## The problem:
A single number is the whole answer: how many lines in this listing contain "agent".

━━━━━━━━━━━━━━━━━━━━━━━━━━━━━━

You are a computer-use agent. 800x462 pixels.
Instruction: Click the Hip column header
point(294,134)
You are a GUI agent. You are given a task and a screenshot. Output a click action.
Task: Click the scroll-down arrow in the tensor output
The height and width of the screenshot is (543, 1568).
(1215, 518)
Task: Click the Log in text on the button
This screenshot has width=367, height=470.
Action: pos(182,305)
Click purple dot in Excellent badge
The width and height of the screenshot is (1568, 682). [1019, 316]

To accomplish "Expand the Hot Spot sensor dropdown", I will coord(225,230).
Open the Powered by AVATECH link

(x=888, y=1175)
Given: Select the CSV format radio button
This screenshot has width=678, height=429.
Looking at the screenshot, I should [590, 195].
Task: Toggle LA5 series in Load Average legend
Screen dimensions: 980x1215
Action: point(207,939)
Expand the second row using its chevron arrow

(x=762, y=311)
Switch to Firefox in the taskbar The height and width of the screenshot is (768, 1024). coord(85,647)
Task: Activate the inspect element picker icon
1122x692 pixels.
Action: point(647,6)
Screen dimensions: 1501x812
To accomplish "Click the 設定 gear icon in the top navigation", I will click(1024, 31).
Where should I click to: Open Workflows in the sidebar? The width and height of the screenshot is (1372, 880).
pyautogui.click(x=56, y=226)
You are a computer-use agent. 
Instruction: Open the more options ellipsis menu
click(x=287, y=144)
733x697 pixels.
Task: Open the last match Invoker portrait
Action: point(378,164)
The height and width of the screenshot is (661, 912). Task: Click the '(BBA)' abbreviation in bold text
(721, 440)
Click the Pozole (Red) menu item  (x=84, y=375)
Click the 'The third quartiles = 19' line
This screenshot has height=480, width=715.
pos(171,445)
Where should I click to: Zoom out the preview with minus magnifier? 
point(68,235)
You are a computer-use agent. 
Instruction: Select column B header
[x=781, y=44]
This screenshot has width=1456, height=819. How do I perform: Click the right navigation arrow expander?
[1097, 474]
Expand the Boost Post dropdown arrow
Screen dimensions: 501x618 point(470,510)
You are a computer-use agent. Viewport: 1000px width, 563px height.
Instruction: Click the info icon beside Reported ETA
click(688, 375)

━━━━━━━━━━━━━━━━━━━━━━━━━━━━━━

## Response box:
5